Recycling could have a “stabilizing effect” on battery metal prices, said George Heppel, a consultant at London-based commodity analysis company CRU Ltd.
After surging from $10 to $30 a pound in less than two years, cobalt’s price gains are poised to slow to $32 by 2021 and $41 by 2022, according to forecasts of Macquarie Group Ltd., one of the largest banks in commodities. Pressure on lithium, sourced mainly from Chilean brine lakes, will also abate as new supply starts getting produced in Argentina and Australia.
“Recycling will help to ease supply constraints that we see coming in the next couple of years,” said James Frith, energy storage analyst at Bloomberg New Energy Finance. “It will be a big deal mainly because you wouldn’t get all the wastage going into the ground.”
That doesn’t mean miners like Glencore Plc, the world’s top producer, will need to scale back production. As the number of electric cars on roads from Shanghai to Paris surges from 2 million now to 118 million vehicles by 2030, demand for cobalt will soar to 156,000 metric tons.
By then, cars that emit less greenhouse gas than combustion engines will be everywhere. The U.K. and France plan to outlaw the sale of petrol- and diesel-powered cars by 2040. China, which is tackling one of the world’s worst air pollution problems, aims for electric cars to make up 10 percent of new sales in two years.
To really live up to their Paris Agreement goals for mitigating global warming, though, governments need to ensure that car batteries — in some cases weighing more than 500 kilograms — don’t leave a big environmental footprint when they die. At the moment, some companies burn expired batteries, giving off a range of toxic gases. Others even bury them in the ground.
“We expect recycling will take off in 10 to 12 years when the first wave of electrified vehicles will near end of life,” said Marc Grynberg, the chief executive officer of Brussels-based Umicore, one of the few companies capable of recycling electric-car batteries at an industrial scale at a plant in Belgium.
Umicore has agreements with Tesla and Toyota to recycle their expired batteries in Europe. It uses smelting to recover minerals to make cathode materials — the part of the battery that houses the chemical reaction and produces the electron.
At American Manganese, Reaugh says he can extract metals at a cost of about 30 cents a pound and resell them to battery manufacturers for up to $20 a pound.

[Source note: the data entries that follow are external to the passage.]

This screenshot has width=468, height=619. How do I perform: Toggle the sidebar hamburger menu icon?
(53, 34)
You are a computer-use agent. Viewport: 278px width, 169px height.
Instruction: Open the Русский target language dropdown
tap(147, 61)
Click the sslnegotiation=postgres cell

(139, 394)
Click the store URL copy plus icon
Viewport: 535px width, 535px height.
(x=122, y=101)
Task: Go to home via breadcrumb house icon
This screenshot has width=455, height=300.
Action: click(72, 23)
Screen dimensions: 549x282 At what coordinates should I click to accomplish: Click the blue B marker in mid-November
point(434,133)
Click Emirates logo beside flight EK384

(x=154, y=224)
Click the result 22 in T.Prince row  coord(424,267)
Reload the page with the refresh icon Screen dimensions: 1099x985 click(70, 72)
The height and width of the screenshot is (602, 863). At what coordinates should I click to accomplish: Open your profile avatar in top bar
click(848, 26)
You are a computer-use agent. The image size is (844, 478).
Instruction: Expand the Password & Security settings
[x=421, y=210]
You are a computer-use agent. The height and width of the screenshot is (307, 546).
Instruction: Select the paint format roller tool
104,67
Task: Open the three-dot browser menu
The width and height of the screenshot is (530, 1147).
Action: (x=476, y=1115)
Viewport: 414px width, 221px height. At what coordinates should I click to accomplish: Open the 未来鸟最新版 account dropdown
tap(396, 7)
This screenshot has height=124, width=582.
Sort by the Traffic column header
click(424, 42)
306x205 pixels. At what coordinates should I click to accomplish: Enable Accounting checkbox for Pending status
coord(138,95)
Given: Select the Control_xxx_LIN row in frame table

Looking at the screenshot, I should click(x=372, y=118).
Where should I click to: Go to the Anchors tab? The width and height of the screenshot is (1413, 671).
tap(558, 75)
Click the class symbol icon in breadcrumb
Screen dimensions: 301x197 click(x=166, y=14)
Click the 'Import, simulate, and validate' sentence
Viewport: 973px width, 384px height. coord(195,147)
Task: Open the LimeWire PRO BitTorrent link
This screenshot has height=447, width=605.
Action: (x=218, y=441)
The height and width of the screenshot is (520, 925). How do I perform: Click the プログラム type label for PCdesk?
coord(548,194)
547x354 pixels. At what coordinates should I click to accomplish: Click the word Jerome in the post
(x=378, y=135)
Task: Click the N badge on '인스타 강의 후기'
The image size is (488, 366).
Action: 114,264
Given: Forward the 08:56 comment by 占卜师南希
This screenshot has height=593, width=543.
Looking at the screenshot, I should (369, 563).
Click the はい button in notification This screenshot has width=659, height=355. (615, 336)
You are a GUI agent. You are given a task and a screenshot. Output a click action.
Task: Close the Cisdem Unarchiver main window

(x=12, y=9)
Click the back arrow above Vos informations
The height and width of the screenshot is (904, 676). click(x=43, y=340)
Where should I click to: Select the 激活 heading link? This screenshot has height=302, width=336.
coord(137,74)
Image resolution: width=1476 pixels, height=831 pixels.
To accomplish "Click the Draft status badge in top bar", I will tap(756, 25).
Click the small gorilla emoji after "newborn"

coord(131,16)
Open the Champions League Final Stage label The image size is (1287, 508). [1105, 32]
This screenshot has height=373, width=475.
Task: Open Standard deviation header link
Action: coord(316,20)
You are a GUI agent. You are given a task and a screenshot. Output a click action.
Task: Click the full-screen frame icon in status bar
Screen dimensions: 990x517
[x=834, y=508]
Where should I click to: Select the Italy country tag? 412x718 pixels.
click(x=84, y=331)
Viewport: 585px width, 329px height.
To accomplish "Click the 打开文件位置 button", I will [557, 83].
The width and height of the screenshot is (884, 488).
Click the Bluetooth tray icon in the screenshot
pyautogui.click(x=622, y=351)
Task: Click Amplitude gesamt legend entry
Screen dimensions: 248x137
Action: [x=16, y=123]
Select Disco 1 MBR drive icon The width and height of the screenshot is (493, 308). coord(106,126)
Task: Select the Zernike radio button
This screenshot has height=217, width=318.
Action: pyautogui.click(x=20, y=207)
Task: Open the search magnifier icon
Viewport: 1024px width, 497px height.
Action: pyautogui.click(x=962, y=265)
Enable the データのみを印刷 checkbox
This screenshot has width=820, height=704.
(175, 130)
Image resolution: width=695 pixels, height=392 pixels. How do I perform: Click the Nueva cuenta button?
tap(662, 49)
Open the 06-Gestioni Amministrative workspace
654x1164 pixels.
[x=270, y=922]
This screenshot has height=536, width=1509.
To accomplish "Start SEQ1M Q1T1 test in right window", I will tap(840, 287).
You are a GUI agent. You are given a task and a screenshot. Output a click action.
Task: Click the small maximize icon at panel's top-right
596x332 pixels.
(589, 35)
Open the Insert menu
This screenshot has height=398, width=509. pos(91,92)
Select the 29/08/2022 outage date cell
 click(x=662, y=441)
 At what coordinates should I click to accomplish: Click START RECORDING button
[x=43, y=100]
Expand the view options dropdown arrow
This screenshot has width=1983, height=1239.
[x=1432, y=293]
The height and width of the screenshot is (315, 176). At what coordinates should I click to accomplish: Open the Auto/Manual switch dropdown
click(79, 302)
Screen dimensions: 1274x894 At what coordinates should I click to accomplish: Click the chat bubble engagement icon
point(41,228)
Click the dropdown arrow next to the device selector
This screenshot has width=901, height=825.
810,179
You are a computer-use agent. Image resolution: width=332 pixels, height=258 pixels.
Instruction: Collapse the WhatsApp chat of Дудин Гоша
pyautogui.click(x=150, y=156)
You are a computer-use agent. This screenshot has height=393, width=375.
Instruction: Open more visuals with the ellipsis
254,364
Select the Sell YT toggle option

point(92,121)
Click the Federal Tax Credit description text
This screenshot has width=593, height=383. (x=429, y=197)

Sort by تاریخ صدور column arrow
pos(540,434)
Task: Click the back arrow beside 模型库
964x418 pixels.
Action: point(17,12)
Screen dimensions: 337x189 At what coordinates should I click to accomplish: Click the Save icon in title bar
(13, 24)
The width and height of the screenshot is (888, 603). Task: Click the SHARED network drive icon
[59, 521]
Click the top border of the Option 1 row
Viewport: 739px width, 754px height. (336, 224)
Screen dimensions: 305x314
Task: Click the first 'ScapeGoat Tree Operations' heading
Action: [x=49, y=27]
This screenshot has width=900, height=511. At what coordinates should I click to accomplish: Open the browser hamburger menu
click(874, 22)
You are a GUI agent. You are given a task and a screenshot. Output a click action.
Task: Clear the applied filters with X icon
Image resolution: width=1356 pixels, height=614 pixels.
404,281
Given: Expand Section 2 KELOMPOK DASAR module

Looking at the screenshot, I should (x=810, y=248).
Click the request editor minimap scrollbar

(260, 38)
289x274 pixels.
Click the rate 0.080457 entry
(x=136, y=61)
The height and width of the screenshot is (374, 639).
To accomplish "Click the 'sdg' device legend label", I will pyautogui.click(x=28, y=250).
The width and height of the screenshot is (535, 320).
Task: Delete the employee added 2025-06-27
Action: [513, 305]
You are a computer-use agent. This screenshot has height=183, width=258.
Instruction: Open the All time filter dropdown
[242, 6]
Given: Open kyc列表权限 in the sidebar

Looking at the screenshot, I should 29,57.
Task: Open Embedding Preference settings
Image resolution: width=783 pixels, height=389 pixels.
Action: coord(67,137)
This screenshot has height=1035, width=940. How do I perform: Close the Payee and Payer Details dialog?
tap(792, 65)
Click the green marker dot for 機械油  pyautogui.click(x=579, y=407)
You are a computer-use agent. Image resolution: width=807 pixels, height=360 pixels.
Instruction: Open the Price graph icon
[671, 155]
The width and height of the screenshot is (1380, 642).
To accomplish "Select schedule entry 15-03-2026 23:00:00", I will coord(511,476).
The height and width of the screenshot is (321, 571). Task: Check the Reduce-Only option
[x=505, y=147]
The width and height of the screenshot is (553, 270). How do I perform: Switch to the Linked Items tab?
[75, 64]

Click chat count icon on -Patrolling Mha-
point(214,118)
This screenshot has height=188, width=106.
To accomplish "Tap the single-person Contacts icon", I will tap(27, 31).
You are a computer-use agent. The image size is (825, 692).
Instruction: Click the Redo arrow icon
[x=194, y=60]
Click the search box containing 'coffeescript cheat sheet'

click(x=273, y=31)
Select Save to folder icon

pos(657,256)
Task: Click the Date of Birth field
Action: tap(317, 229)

Electric car batteries are harder to recycle than the traditional lead-acid variety because they comprise many materials and manufacturers often have different ways of building them. This could be a hurdle to rolling out standardized recycling schemes, according to Gavin Montgomery, a director of global metals market research at Wood Mackenzie Ltd.
British tech startups Aceleron and Powervault Ltd. are getting around this by transforming dead car batteries into packs that can be used in homes to store renewable energy derived from rooftop solar panels.
“We are not worried about these winding up in landfills,” said Louis Shaffer, renewable energy segment manager of Europe, the Middle East and Africa at Eaton Industries Manufacturing GmbH, which makes batteries. “Today, there aren’t a lot of big recycling centers set up. But like other batteries, once there’s enough out there, it will be a very good business to be in.”
Umicore and American Manganese say they’ve already overcome a major hurdle — they can now directly recover lithium from batteries, something commercial smelting hasn’t always been able to do.
Reaugh, who spent four decades working for miners of precious and base metals in the Americas and China, is patenting a technique that removes the battery casing with robotics and soaks the cell in a chemical solution for 30 minutes to bring out the pure metals. He plans to raise $6 million next year to build a pilot plant near Vancouver.
“This is an immediate market,” he said.